As I listened to Sapphire read a couple of her poems, I became captivated by the way she spoke and the feelings she evoked within me. In the final line of the poem titled “Nagasaki Number 2,” Sapphire states that “there is no rest or forgetting, the only justice is peace”. Personally, I found this statement to be extremely powerful and true. A couple of lines before this, she literally states that male, African American balls were used for tobacco similar, to how female, Native American uteruses were also used for tobacco. This part of the poem stabbed me right in my chest. The way she stated each word with extreme passion and anger made me feel genuinely angry for how people treat other people. There is a type of rawness behind her writing that cuts right to the point.

In another poem she states, I am a person who says “hi ma’am and bye bitch”. When she says “hi ma’am,” her tone was calm and her voice was gently flowing into my ears. Then, when she exclaimed “bye bitch,” her tone was fierce and demanding. Her voice abruptly interrupted the flow before. She mixes cursing and heavy language into her writing which creates a much more impactful point. It also adds to this underlining humor she plays with throughout her writing. She intertwines extremely dark topics and humor together in a very beautiful, captivating way. She performed each piece she read that made it impossible for the audience to stray away from the power within each word she spoke.

At the end of her reading, an audience member asked her how much time she devotes to writing.
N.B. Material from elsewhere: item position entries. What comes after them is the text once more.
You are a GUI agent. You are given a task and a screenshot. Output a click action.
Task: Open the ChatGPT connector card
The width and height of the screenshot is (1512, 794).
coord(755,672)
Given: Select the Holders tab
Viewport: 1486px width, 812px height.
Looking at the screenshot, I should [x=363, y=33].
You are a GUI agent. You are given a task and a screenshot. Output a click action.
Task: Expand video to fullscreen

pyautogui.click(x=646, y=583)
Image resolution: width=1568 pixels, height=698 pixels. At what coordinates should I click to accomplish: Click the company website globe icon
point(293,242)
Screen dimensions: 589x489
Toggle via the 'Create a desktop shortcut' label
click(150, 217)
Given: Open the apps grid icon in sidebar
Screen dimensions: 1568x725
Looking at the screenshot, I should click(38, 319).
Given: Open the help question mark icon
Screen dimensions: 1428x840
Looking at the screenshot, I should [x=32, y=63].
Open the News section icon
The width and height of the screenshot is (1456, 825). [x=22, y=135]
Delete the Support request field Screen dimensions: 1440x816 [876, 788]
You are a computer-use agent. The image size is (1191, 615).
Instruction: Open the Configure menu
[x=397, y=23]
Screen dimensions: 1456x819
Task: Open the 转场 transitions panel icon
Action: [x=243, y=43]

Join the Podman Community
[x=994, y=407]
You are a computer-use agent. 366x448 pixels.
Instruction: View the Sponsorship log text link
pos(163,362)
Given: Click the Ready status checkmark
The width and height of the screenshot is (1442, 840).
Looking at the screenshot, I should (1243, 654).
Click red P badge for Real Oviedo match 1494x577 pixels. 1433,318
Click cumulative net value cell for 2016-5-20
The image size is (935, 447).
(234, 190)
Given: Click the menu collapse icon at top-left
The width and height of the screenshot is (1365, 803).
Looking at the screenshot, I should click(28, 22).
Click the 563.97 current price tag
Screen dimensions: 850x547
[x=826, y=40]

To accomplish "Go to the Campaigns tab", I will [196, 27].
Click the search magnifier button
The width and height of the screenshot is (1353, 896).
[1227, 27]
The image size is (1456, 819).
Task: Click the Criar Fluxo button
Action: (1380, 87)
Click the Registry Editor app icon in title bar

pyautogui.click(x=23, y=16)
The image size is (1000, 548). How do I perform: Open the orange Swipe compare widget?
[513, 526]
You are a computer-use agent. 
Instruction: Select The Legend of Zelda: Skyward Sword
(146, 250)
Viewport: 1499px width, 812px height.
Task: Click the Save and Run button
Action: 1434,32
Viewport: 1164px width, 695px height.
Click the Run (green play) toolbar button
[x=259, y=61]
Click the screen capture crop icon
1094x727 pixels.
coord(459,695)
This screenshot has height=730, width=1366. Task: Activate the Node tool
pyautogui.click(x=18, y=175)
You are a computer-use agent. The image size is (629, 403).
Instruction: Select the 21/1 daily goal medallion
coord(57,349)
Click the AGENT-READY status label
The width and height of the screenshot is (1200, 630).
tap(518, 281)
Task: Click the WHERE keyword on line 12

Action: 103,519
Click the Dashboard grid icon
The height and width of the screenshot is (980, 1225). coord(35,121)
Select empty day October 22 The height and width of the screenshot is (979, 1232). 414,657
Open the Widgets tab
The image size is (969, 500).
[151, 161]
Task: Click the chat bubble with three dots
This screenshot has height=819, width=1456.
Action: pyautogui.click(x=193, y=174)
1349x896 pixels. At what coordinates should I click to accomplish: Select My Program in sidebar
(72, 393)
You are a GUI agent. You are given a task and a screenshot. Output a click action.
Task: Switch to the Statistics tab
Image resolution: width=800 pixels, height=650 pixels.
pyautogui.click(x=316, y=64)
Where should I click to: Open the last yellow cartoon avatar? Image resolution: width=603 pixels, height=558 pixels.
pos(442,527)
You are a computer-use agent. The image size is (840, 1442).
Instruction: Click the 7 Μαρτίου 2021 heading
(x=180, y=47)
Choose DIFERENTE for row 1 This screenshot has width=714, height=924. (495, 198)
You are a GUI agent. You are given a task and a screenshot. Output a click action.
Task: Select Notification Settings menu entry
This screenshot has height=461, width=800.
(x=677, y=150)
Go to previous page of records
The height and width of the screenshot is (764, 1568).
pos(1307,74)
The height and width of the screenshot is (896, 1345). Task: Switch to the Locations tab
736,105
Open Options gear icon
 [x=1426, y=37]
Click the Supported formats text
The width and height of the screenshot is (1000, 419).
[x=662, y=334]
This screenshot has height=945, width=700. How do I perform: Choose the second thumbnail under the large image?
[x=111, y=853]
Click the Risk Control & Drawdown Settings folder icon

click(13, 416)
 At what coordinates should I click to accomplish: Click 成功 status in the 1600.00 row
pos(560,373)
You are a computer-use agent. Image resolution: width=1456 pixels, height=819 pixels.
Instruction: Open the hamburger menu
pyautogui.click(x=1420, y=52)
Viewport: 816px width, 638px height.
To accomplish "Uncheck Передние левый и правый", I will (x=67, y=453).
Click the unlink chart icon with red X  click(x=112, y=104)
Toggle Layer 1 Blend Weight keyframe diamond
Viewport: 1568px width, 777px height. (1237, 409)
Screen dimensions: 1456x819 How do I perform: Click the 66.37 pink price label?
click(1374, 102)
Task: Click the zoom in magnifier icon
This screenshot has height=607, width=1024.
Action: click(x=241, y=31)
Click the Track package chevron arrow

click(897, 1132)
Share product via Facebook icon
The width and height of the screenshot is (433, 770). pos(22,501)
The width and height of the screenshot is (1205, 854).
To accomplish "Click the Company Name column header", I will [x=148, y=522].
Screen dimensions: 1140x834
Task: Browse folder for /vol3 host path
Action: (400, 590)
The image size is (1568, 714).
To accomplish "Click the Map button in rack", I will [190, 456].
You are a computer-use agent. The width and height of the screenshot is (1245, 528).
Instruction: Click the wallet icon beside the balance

She replied that “she does not have much time but it isn’t about time but more about just writing every day”. For her, the best time to write is in the morning. She acknowledges that not everyone is a morning person, some enjoy the nighttime better (I am definatley on eof those people). However, she said that she tries to catch your energy when she has it. A crucial point that she ended on is that “before she takes care of anyone else or teaches anyone else, she has to understand her own vision because nobody else has those visions but her”. I am a full believer that you cannot help or take care of anyone else until you help and take care of yourself. This follows with the statement that “you cannot love others unless you love yourself”. How are you suppose to give others a piece of yourself, (whether that be love, knowledge, etc.) if you do not take a moment to understand what is already within you?

I encourage you all to take Sapphire’s advice: try to catch your energy before it blurs in with our busy lives and take a moment to write about your visions. If anyone had the desire to read this post, please feel free to comment on any questions, thoughts, or feelings you had during my long post (I apologize, I get carried away). Anyway, thank you all and best of luck with the ending of the smester!